[SET EXERCISE]:
Please revise the lines below by changing every "Where should I click to" to "Where do I click to", and leave everything else as it is.
>> BEGIN RECORDED INFORMATION
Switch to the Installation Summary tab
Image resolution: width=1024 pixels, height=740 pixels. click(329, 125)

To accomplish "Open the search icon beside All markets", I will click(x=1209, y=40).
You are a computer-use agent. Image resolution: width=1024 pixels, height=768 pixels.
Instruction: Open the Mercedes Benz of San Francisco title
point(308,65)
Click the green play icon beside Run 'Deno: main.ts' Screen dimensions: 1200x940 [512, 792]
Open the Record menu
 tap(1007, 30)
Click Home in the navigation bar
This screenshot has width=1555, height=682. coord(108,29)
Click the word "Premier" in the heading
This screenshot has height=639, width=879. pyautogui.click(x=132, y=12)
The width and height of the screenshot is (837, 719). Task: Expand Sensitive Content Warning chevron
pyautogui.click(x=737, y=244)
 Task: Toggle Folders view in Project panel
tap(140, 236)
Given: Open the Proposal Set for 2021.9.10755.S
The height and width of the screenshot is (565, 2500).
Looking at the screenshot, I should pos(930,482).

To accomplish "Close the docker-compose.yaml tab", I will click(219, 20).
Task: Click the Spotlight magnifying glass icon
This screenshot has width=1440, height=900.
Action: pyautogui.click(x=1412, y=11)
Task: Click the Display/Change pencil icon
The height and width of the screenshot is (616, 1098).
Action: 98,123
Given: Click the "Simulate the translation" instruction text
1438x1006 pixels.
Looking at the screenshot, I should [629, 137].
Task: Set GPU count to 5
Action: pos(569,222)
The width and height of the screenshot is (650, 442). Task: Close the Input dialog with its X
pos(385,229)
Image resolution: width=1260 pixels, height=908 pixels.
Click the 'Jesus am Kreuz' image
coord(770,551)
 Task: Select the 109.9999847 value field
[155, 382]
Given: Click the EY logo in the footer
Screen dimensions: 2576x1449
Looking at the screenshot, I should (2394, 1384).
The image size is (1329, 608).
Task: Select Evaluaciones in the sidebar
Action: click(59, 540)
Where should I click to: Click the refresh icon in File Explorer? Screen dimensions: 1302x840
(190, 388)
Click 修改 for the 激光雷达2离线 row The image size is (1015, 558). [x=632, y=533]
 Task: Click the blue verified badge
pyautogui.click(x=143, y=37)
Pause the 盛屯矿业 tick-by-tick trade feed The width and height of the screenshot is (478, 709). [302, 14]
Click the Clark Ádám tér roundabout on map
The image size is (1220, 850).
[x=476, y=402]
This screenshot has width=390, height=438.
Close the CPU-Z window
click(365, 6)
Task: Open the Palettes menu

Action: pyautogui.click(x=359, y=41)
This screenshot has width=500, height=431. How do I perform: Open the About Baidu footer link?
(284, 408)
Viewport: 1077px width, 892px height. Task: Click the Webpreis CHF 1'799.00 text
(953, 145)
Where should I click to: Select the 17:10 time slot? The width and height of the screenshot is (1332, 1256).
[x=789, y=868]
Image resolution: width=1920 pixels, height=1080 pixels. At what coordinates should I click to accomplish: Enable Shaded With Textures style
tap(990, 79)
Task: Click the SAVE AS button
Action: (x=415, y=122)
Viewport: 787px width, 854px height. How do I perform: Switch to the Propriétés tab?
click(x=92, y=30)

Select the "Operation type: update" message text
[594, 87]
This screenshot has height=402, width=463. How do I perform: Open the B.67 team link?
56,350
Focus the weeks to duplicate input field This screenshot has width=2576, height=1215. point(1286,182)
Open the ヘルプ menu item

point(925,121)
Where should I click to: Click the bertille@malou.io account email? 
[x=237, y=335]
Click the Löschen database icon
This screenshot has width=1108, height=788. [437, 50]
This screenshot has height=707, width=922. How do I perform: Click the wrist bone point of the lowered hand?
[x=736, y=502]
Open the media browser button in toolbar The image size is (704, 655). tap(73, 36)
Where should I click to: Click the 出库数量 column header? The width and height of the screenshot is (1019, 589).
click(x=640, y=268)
>> END RECORDED INFORMATION
[OUTPUT FOR THIS TASK]:
Switch to the Installation Summary tab
Image resolution: width=1024 pixels, height=740 pixels. click(329, 125)

To accomplish "Open the search icon beside All markets", I will click(x=1209, y=40).
You are a computer-use agent. Image resolution: width=1024 pixels, height=768 pixels.
Instruction: Open the Mercedes Benz of San Francisco title
point(308,65)
Click the green play icon beside Run 'Deno: main.ts' Screen dimensions: 1200x940 [512, 792]
Open the Record menu
 tap(1007, 30)
Click Home in the navigation bar
This screenshot has width=1555, height=682. coord(108,29)
Click the word "Premier" in the heading
This screenshot has height=639, width=879. pyautogui.click(x=132, y=12)
The width and height of the screenshot is (837, 719). Task: Expand Sensitive Content Warning chevron
pyautogui.click(x=737, y=244)
 Task: Toggle Folders view in Project panel
tap(140, 236)
Given: Open the Proposal Set for 2021.9.10755.S
The height and width of the screenshot is (565, 2500).
Looking at the screenshot, I should pos(930,482).

To accomplish "Close the docker-compose.yaml tab", I will click(219, 20).
Task: Click the Spotlight magnifying glass icon
This screenshot has width=1440, height=900.
Action: pyautogui.click(x=1412, y=11)
Task: Click the Display/Change pencil icon
The height and width of the screenshot is (616, 1098).
Action: 98,123
Given: Click the "Simulate the translation" instruction text
1438x1006 pixels.
Looking at the screenshot, I should [629, 137].
Task: Set GPU count to 5
Action: pos(569,222)
The width and height of the screenshot is (650, 442). Task: Close the Input dialog with its X
pos(385,229)
Image resolution: width=1260 pixels, height=908 pixels.
Click the 'Jesus am Kreuz' image
coord(770,551)
 Task: Select the 109.9999847 value field
[155, 382]
Given: Click the EY logo in the footer
Screen dimensions: 2576x1449
Looking at the screenshot, I should (2394, 1384).
The image size is (1329, 608).
Task: Select Evaluaciones in the sidebar
Action: click(59, 540)
Where do I click to: Click the refresh icon in File Explorer? Screen dimensions: 1302x840
(190, 388)
Click 修改 for the 激光雷达2离线 row The image size is (1015, 558). [x=632, y=533]
 Task: Click the blue verified badge
pyautogui.click(x=143, y=37)
Pause the 盛屯矿业 tick-by-tick trade feed The width and height of the screenshot is (478, 709). [302, 14]
Click the Clark Ádám tér roundabout on map
The image size is (1220, 850).
[x=476, y=402]
This screenshot has width=390, height=438.
Close the CPU-Z window
click(365, 6)
Task: Open the Palettes menu

Action: pyautogui.click(x=359, y=41)
This screenshot has width=500, height=431. How do I perform: Open the About Baidu footer link?
(284, 408)
Viewport: 1077px width, 892px height. Task: Click the Webpreis CHF 1'799.00 text
(953, 145)
Where do I click to: Select the 17:10 time slot? The width and height of the screenshot is (1332, 1256).
[x=789, y=868]
Image resolution: width=1920 pixels, height=1080 pixels. At what coordinates should I click to accomplish: Enable Shaded With Textures style
tap(990, 79)
Task: Click the SAVE AS button
Action: (x=415, y=122)
Viewport: 787px width, 854px height. How do I perform: Switch to the Propriétés tab?
click(x=92, y=30)

Select the "Operation type: update" message text
[594, 87]
This screenshot has height=402, width=463. How do I perform: Open the B.67 team link?
56,350
Focus the weeks to duplicate input field This screenshot has width=2576, height=1215. point(1286,182)
Open the ヘルプ menu item

point(925,121)
Where do I click to: Click the bertille@malou.io account email? 
[x=237, y=335]
Click the Löschen database icon
This screenshot has width=1108, height=788. [437, 50]
This screenshot has height=707, width=922. How do I perform: Click the wrist bone point of the lowered hand?
[x=736, y=502]
Open the media browser button in toolbar The image size is (704, 655). tap(73, 36)
Where do I click to: Click the 出库数量 column header? The width and height of the screenshot is (1019, 589).
click(x=640, y=268)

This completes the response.